Claudio Gavillucci, ex arbitro, è intervenuto sulle frequenze di Radio Punto Nuovo e ha rilasciato alcune dichiarazioni sullo stato di salute della classe arbitrale. Ecco quanto, delle sue parole, è stato ripreso dalla nostra redazione: “Il 2020 è stato un anno difficile per tutte le componenti calcistiche, anche per gli arbitri. La pandemia non ha aiutato, quindi non posso che dare un giudizio positivo per essere riusciti a portare a termine il campionato nonostante le difficoltà. Ho notato, che come auspicato nel mio libro, in questa nuova stagione la FIGC con promotore Gianluca Rocchi, ha istituito una figura che facesse da collante tra le squadre e gli arbitri. Inoltre anche la riunificazione della Can A e B ha portato vantaggi legati sia alla gestione delle indisponibilità dovute alla pandemia, sia dal punto di vista tecnico per la crescita dei giovani arbitri. “Per far regnare la trasparenza c’è bisogno di una maggiore comunicazione da parte dell’Aia, e la strada intrapresa da Rocchi è quella giusta. Il male peggiore è la mancanza di cultura sull argomento. Ascolto molti commenti di ex calciatori ed anche ex arbitri che non hanno mai utilizzato la Var”.

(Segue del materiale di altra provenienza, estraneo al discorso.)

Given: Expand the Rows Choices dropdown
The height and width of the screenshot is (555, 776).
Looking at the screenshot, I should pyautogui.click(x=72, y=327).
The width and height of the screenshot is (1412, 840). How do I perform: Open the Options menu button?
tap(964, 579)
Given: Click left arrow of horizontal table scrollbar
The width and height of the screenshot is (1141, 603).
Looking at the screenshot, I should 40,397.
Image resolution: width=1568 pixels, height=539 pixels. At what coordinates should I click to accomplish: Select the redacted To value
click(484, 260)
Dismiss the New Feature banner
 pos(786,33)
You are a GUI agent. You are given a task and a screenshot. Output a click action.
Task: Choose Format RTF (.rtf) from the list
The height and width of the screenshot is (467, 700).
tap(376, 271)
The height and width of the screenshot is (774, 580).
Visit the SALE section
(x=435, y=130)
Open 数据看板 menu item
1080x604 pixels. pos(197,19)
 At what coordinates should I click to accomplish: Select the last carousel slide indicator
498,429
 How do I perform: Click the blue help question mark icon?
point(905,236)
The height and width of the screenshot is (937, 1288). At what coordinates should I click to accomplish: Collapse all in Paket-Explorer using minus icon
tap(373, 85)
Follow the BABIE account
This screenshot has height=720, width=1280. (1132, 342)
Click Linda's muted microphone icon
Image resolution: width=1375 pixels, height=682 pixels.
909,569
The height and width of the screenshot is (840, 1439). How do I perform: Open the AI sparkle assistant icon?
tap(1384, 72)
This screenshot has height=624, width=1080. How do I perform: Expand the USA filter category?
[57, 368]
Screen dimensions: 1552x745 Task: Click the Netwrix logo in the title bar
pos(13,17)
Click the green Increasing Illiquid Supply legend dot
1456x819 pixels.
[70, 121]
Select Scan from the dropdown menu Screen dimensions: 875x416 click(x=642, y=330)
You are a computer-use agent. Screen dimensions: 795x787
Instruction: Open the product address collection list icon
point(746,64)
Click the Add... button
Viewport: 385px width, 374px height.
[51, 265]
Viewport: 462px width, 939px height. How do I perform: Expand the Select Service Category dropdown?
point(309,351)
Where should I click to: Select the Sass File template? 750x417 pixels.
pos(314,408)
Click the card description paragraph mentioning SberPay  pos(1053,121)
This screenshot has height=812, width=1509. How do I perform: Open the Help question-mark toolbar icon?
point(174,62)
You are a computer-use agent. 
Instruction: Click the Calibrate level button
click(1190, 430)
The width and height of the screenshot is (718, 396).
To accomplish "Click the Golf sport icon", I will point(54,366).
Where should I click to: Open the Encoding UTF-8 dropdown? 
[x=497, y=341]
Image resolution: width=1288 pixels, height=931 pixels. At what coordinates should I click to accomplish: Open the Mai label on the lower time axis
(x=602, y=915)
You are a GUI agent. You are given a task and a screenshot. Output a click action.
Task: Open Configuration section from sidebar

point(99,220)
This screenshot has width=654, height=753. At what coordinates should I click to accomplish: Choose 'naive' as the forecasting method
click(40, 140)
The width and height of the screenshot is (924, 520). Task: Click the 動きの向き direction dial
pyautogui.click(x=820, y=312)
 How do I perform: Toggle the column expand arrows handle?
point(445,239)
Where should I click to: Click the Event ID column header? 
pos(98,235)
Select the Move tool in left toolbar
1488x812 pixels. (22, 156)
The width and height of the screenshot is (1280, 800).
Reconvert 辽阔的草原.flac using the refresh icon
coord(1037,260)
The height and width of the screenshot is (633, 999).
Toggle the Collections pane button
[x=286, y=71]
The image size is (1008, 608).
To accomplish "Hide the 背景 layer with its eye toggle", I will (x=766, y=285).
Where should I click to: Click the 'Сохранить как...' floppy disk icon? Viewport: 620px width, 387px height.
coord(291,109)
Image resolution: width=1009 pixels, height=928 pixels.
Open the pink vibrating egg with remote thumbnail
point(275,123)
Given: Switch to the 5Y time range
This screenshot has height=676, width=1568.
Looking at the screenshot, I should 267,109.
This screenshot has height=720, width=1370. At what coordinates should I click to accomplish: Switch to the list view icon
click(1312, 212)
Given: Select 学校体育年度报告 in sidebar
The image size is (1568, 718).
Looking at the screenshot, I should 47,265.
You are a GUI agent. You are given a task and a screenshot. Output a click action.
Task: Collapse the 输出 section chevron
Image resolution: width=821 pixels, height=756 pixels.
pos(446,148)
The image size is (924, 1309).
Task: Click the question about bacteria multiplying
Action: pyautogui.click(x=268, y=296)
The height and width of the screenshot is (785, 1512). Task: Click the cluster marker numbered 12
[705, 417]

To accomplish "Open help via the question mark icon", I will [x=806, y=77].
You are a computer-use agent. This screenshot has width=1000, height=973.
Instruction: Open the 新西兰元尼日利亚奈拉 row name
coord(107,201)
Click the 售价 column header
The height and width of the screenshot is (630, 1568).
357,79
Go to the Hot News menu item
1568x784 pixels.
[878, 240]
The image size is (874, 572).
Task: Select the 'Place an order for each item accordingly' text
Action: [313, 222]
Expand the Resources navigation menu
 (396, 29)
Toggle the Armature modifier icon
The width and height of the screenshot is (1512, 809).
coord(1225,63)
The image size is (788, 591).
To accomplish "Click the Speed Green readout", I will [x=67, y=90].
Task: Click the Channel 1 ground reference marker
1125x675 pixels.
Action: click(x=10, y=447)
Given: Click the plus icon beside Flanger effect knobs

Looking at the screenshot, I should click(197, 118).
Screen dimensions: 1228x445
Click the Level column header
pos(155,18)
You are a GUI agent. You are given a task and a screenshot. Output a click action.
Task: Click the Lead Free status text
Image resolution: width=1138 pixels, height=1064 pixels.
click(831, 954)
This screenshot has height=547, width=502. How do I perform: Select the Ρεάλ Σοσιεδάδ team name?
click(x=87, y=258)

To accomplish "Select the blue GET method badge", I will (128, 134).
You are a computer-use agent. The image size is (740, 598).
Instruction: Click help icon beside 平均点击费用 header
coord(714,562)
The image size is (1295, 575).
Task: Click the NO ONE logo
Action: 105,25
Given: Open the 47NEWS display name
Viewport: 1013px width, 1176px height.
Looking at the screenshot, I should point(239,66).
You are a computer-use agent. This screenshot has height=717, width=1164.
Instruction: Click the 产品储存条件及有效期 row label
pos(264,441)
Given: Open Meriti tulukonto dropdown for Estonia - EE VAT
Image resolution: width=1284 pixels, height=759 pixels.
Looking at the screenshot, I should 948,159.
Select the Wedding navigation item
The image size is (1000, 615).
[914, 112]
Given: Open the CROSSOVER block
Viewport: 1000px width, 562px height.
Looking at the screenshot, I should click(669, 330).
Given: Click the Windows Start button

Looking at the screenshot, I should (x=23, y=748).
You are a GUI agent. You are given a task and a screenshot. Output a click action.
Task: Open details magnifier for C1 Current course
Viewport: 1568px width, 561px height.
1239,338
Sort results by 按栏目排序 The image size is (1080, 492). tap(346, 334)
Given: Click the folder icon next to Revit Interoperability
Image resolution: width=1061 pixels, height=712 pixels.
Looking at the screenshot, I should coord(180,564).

Le considerazioni dell’ex arbitro Gavillucci

Gavillucci su Inter-Juve

 

“Io stesso che sono fuori dal calcio d’élite da solo 2 anni anche se ho utilizzato la Var per due stagioni , non posso essere aggiornato sull utilizzo corretto e sulle disposizioni impartite dal designatore per il campionato in corso, come un mio collega che lo usa tutte le settimane. L’Aia dovrebbe informare settimanalmente prendendo spunto da episodi avvenuti in campo, quelli che sono le interpretazioni delle regole”. Sulle polemiche arbitrali dei presidenti di Serie A, queste sono le considerazioni di Gavillucci: “Quando vedo i presidenti che si lamentano, mi viene da sorridere, perché gli stessi presidenti non capiscono che per avere spiegazioni e miglioramenti c’è necessità di parlare la stessa lingua degli arbitri. Marotta, dirigente lungimirante nonché ex arbitro, parlava giustamente della necessità di una tavola rotonda come in Inghilterra e di un interlocutore ufficiale, ma per fare questo c’è necessità che i club si attrezzino con personale qualificato e che la Lega o la FIGc investa dei soldi. Ne gioverebbe tutto il calcio”.